A woman regularly emails me as leader of the council, telling me exactly what she thinks. I’ve never met her, she doesn’t want to meet me and insists she wants no help, but in the meantime she’s become one of my barometers of how people are really feeling in the Bradford district. She has expressed varying degrees of fear, anger, confusion and frustration over that time, and serves as a reminder, if one were needed, that people’s mental health has been badly affected after many months of living in local restrictions in West Yorkshire. One of her emails to me said “people are at end of their tether now, it’s getting to the point where people can’t take anymore nothing to look forward to, it’s not a life”.
At the time of writing, in Bradford we have hit the awful and poignant milestone of 1,000 Covid deaths, 1% of the terrible 100,000 UK death toll announced on the same day. Each one of those individuals is a treasured family member, a friend, a colleague, a loved one to those left behind. Our communities are under strain and, as local leaders, we hear people’s concerns even down to street level. We are connected to our communities. With the best will in the world, that’s something a national system parachuted in from Westminster will never have.
We recognised early on in Bradford that this local knowledge would be a vital tool. Covid is like a heat-seeking missile, it can quickly pass from person to person, until infection levels are rising at an alarming rate. Bradford is a big and diverse place, a key worker city where most people can’t work from home. We have significant ethnic minority populations that we know have been disproportionately affected. Health inequalities are very much in evidence. Our response therefore had to be locally-led and fleet of foot to reflect the different needs of the communities we serve.
When the first cases emerged, we quickly mobilised the first response: regular briefings with our public health experts, staff equipped to work from home and we pushed out those first messages to wash hands, clean surfaces and “catch it, bin it, kill it”. We are fortunate in Bradford to have strong expertise, including the world-leading Born in Bradford project led by epidemiologist Professor John Wright, with a background in setting up public health systems in the UK and overseas. We immediately knew the importance of an intelligence-led, localised approach.
In those early days, we set up our own testing site with local health agencies primarily to test care workers. In the following weeks, the government set up three test sites, including a walk-in centre in the heart of Bradford City Centre and another in Keighley. We also had mobile testing units and got permission from Public Health England to go out with door-to-door home testing kits to pick up asymptomatic cases in areas with high rates, reaching as many as 600 tests a day sending trusted figures into communities in advance to build a rapport.
In August, we were one of the first 10 local authorities to start local contact tracing, investing £1.6m in our local test and trace. It became clear that the national system was only reaching 72% of cases and had gaps. Our local test and trace seeks to contact all positive cases not traced through the national system – the two combined successfully reaching a rate of around 84%, exceeding the PHE target. We have employed 60 contact tracers making as many as 180 calls a day.

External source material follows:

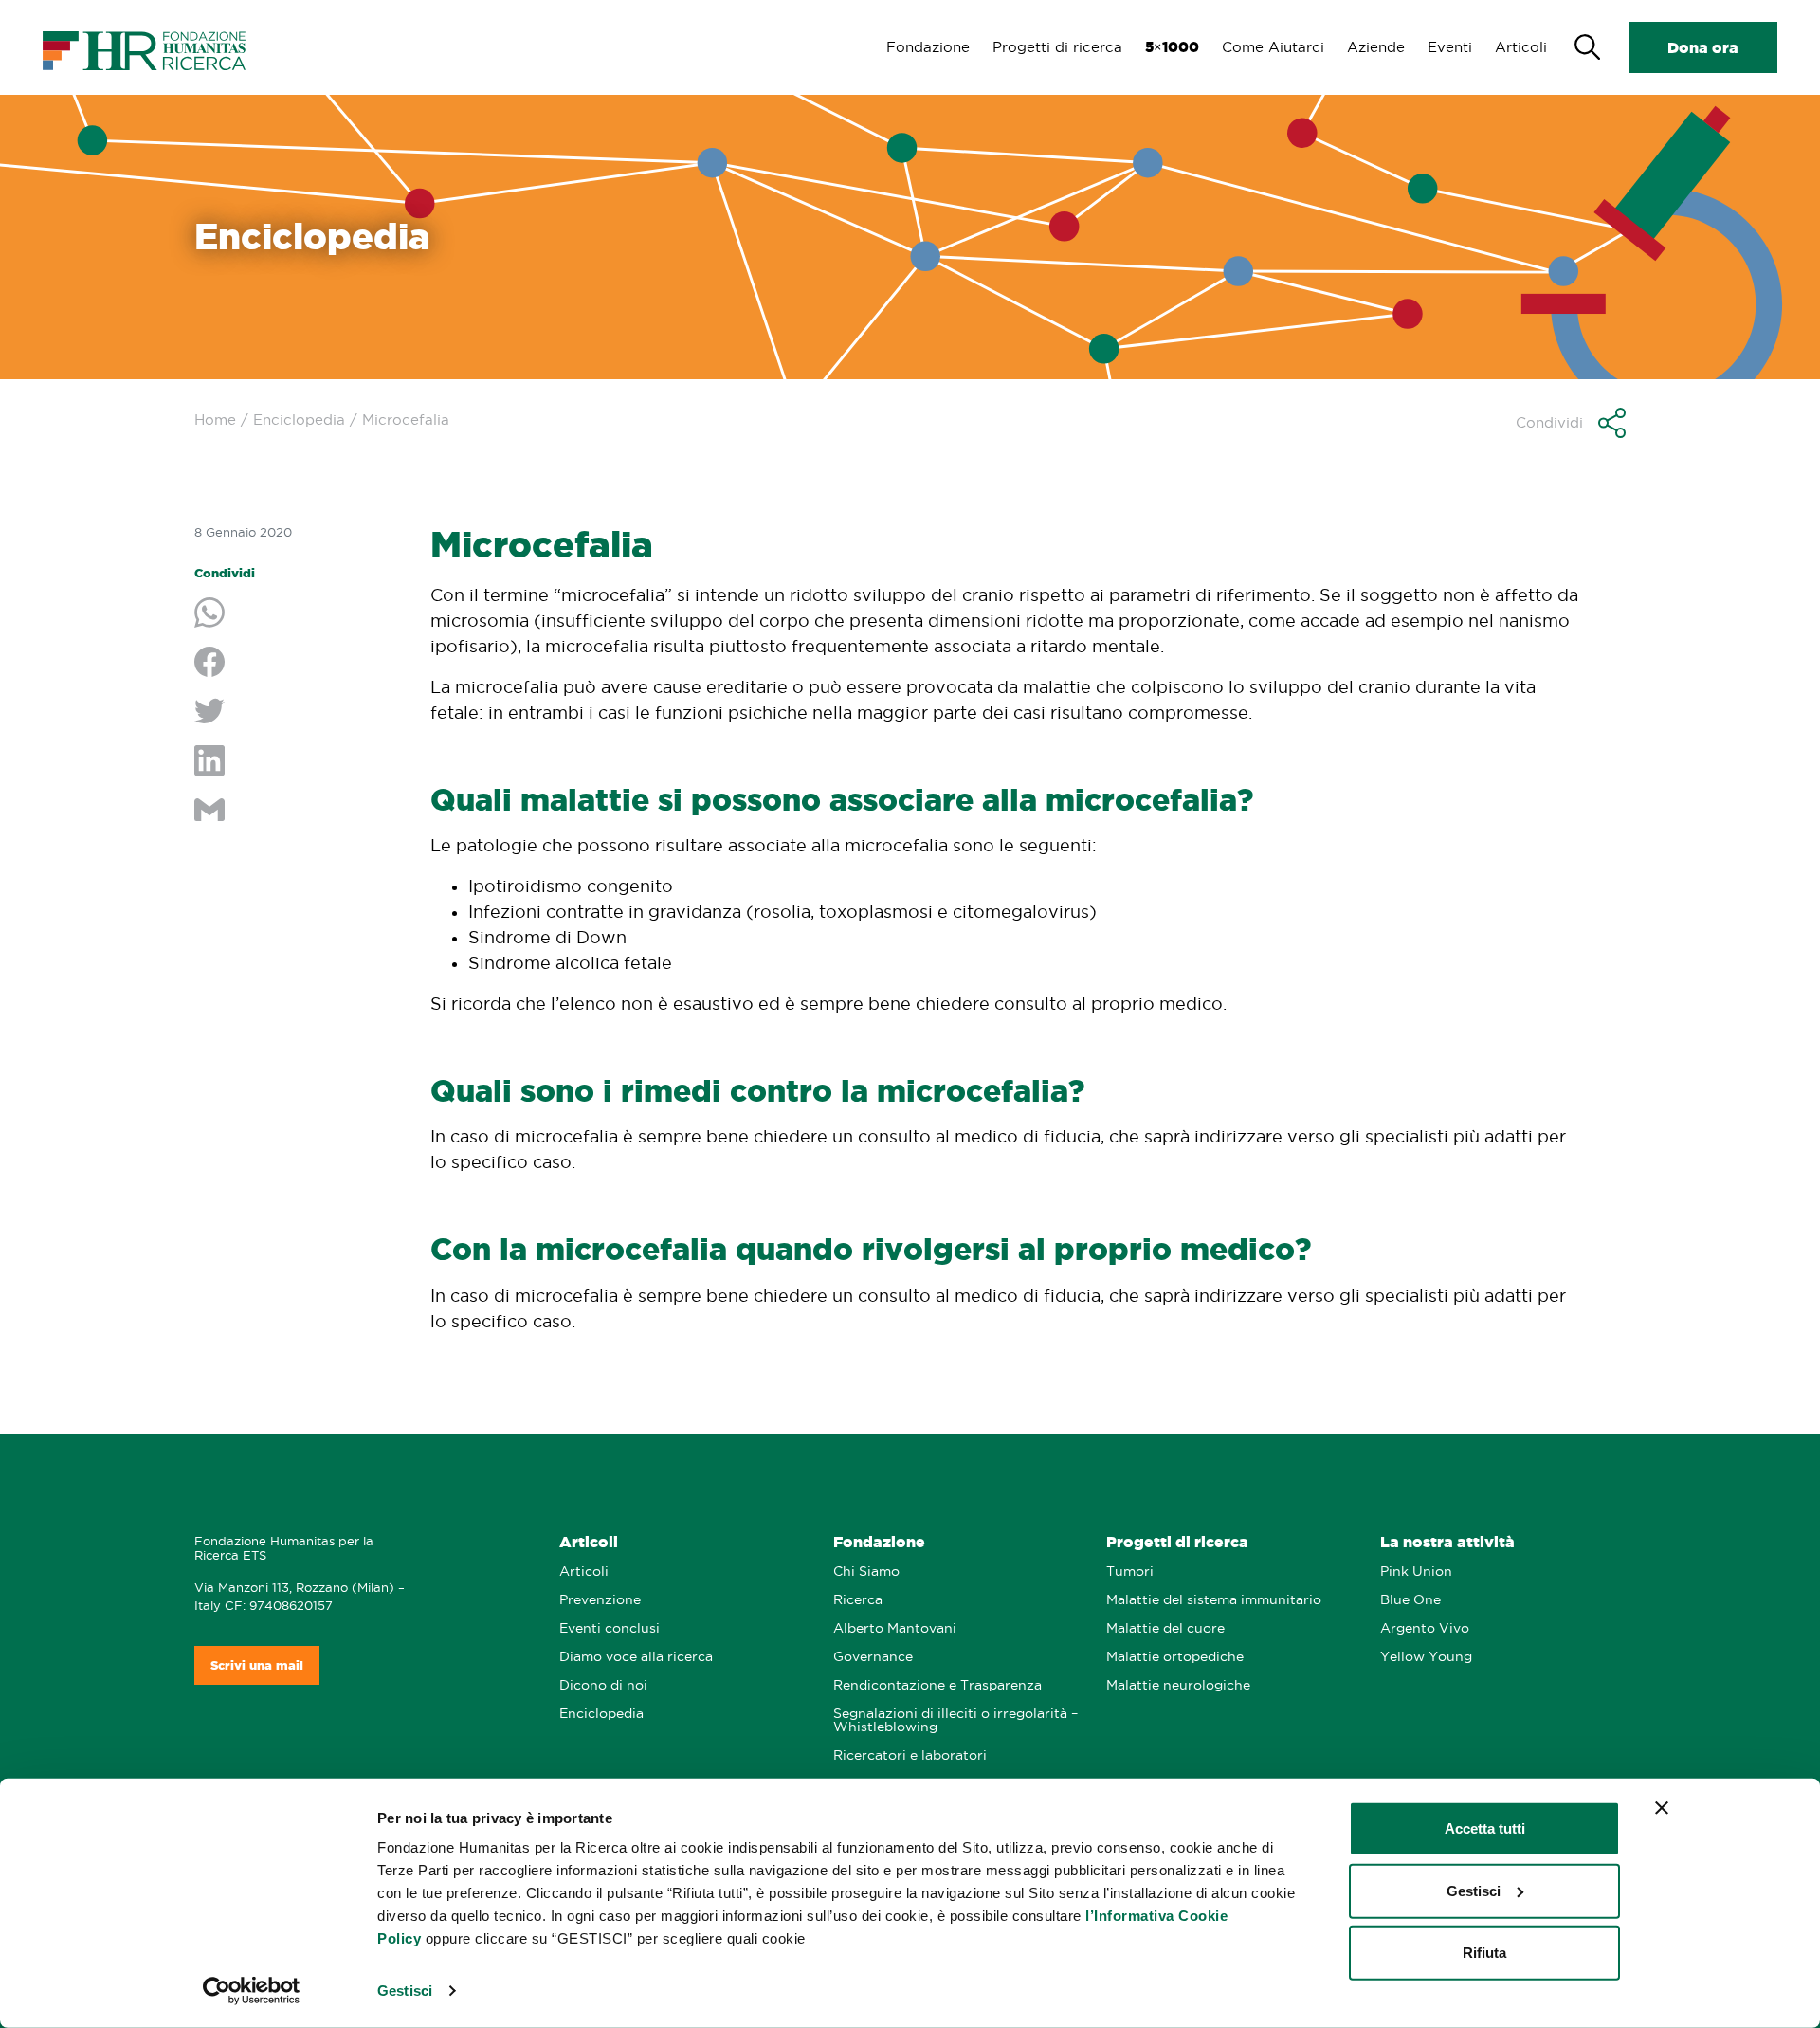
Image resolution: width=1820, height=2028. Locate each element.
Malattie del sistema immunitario (1213, 1600)
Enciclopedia (299, 419)
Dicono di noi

The local test and trace approach hasn’t stopped there. We’ve offered individuals support to self-isolate and referred them to local help. We’ve lobbied government to increase the financial support for people self-isolating. We increased our door-knocking to reach many of those who have not responded by phone. The feedback we get on the doorstep also gives insight into the prevailing attitudes and fears of our communities, feeding in to the intelligence-led weekly reports at the Outbreak Control Board for action. We invested in neighbourhood wardens and youth services, worked with VCS partners and ramped up enforcement to support the four-pronged strategy: Engagement; Education; Support to Isolate; and Support to Access Testing.
We’ve continually adapted our approach with each wave of infection and cannot be complacent. We are all hopeful for a positive impact of the vaccine rollout. We are urging the government to think about health inequalities within this vaccination programme. Nobody disagrees that the elderly must be vaccinated first, given the high death rates in this age group, but below that age group many local councils have disadvantaged communities with shorter life expectancies and poorer health outcomes. These are vulnerable at a younger age to the virus, so there must be flexibility in vaccine distribution. Using age alone bakes in health inequalities into a vital piece of public health intervention. Meanwhile, we are investing significant sums to prepare for the strongest possible economic recovery – investing in jobs and skills, in education – to support resilience and stimulate hope for a better future.
I think back to the woman who emails me and tells me her worries, and other residents who do the same. I know what long-lasting impacts this pandemic is going to have on the communities we serve, the places we know so well. Local government will need to be properly funded and equipped to support the healing of our communities and our nation well into the future if we are to recover. But it’s not just recovering to where we were, that’s not good enough. This virus has exposed the inequalities in our nation – and when it gets to recovery, we have a moral obligation to focus on fundamentally eliminating them for good.